- Task directions
Using the records below, repeat exactly the lines from the one holding "Task: Select the 'About me' heading" through the one holding "733x594 pixels.", both ends included, and no others.

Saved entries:

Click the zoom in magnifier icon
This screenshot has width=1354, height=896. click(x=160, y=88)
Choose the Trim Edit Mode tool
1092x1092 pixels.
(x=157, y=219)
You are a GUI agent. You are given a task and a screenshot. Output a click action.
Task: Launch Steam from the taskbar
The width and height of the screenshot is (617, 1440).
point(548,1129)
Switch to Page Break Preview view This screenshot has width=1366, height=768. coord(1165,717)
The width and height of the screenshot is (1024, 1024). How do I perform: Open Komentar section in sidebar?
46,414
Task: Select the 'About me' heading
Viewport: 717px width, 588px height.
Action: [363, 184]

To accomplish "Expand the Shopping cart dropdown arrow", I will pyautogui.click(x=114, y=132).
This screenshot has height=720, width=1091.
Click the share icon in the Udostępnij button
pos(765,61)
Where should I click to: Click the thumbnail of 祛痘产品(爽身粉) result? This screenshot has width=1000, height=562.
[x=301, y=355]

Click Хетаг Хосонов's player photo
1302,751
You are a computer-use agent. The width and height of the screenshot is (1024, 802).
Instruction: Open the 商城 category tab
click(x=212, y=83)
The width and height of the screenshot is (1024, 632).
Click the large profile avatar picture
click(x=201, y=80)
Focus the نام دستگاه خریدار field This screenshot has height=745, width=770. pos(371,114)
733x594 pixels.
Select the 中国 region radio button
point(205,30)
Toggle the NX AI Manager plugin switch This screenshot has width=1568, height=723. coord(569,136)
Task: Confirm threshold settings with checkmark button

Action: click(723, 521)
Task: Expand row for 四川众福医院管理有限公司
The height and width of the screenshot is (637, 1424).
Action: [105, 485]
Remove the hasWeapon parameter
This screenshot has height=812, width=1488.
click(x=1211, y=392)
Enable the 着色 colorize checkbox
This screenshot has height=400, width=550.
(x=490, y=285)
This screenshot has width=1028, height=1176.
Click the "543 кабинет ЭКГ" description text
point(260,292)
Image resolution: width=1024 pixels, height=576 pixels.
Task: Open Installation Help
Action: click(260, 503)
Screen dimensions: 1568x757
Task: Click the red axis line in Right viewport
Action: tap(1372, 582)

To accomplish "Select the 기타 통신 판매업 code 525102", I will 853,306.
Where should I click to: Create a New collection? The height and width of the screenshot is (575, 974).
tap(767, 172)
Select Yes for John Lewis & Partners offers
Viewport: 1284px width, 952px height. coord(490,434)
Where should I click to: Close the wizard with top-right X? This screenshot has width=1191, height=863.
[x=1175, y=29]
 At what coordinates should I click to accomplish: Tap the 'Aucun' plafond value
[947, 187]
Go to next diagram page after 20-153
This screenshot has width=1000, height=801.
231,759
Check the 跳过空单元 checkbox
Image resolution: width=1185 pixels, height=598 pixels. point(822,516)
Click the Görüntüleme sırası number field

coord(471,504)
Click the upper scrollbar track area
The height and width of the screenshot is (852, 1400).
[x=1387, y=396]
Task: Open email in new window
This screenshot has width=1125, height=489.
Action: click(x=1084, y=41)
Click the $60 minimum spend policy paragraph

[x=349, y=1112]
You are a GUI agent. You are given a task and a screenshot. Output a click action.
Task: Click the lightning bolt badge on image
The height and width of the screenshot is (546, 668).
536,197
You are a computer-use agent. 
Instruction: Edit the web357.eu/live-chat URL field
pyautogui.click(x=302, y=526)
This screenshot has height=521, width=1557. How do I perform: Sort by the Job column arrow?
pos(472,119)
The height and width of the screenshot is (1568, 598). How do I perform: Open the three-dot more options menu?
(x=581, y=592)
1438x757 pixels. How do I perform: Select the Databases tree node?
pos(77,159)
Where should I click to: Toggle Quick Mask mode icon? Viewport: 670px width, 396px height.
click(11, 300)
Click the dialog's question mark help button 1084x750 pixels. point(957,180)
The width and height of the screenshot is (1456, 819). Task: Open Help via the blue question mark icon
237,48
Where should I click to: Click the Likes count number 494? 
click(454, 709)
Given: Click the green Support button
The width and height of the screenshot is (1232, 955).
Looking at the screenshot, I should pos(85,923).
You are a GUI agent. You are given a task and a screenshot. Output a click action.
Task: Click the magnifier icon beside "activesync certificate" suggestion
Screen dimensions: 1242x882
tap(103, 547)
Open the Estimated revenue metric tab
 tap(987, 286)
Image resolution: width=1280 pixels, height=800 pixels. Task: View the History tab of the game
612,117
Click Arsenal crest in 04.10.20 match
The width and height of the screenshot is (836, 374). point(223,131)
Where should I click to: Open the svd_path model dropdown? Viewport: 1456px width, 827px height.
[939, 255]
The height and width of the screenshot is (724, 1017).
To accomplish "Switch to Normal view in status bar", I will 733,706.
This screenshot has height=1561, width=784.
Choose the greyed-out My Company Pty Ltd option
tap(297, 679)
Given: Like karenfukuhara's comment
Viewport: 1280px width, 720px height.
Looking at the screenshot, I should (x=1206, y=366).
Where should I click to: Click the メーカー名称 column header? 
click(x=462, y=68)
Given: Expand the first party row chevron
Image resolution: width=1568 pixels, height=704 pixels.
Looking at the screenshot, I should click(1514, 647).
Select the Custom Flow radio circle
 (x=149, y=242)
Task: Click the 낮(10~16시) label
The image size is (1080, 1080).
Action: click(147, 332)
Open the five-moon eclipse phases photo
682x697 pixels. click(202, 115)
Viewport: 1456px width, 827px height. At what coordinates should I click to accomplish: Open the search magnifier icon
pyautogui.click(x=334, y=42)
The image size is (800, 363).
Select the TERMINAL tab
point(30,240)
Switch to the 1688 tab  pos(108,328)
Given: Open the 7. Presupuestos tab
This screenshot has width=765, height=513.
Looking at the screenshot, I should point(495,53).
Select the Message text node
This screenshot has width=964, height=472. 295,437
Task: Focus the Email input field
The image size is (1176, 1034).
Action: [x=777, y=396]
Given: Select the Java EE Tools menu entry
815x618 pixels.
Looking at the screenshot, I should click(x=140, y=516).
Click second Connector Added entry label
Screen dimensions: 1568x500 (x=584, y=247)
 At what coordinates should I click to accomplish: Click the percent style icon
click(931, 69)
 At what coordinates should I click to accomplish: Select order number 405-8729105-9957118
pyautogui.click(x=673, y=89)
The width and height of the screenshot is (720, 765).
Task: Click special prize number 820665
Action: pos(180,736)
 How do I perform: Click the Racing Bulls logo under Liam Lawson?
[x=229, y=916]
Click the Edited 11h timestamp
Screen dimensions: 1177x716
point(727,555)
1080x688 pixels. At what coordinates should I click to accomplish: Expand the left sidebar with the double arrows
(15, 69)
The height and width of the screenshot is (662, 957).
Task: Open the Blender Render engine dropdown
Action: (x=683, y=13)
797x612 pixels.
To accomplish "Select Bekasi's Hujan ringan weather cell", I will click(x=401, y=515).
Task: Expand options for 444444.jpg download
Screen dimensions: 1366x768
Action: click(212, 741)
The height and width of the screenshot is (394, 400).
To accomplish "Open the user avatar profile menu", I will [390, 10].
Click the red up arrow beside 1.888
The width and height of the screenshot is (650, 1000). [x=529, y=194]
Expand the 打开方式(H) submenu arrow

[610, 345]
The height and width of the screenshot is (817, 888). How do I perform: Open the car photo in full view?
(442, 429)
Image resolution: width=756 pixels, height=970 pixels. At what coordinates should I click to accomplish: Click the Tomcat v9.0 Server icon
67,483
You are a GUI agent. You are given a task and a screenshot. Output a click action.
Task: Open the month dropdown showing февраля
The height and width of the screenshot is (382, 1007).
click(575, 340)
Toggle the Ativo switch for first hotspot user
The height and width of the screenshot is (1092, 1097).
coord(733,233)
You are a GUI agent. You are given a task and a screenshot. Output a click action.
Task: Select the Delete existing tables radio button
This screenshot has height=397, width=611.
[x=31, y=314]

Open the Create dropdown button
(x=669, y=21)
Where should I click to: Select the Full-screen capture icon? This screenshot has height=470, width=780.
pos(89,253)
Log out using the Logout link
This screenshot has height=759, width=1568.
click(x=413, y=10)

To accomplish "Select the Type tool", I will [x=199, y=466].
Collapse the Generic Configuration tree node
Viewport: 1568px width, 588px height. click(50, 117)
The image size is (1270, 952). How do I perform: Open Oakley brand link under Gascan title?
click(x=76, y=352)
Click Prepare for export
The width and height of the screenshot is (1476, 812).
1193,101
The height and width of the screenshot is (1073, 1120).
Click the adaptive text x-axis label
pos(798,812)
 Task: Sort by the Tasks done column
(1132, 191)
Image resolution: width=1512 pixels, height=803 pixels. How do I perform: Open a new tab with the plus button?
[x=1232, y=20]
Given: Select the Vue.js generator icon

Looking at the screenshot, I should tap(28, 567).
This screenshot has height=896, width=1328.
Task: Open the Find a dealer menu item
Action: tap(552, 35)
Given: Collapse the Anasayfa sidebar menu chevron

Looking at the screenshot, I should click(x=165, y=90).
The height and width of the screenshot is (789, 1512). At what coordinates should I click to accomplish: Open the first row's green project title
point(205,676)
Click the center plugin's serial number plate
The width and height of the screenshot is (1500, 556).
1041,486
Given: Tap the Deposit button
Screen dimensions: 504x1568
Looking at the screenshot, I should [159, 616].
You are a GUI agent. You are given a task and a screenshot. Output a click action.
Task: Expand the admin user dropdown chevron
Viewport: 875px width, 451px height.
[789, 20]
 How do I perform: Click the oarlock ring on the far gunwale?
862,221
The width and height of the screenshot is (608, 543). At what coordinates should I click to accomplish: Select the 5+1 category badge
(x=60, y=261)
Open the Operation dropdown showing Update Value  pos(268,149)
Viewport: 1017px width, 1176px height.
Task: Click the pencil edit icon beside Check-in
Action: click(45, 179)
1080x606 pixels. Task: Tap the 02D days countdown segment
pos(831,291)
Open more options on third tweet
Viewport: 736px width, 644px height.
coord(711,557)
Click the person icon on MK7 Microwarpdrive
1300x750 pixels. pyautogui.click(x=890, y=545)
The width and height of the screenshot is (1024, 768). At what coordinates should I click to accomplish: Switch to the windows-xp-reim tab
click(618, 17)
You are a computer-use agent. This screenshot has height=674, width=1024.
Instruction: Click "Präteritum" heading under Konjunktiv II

- Task result
Task: Select the 'About me' heading
Viewport: 717px width, 588px height.
Action: [363, 184]

To accomplish "Expand the Shopping cart dropdown arrow", I will pyautogui.click(x=114, y=132).
This screenshot has height=720, width=1091.
Click the share icon in the Udostępnij button
pos(765,61)
Where should I click to: Click the thumbnail of 祛痘产品(爽身粉) result? This screenshot has width=1000, height=562.
[x=301, y=355]

Click Хетаг Хосонов's player photo
1302,751
You are a computer-use agent. The width and height of the screenshot is (1024, 802).
Instruction: Open the 商城 category tab
click(x=212, y=83)
The width and height of the screenshot is (1024, 632).
Click the large profile avatar picture
click(x=201, y=80)
Focus the نام دستگاه خریدار field This screenshot has height=745, width=770. pos(371,114)
733x594 pixels.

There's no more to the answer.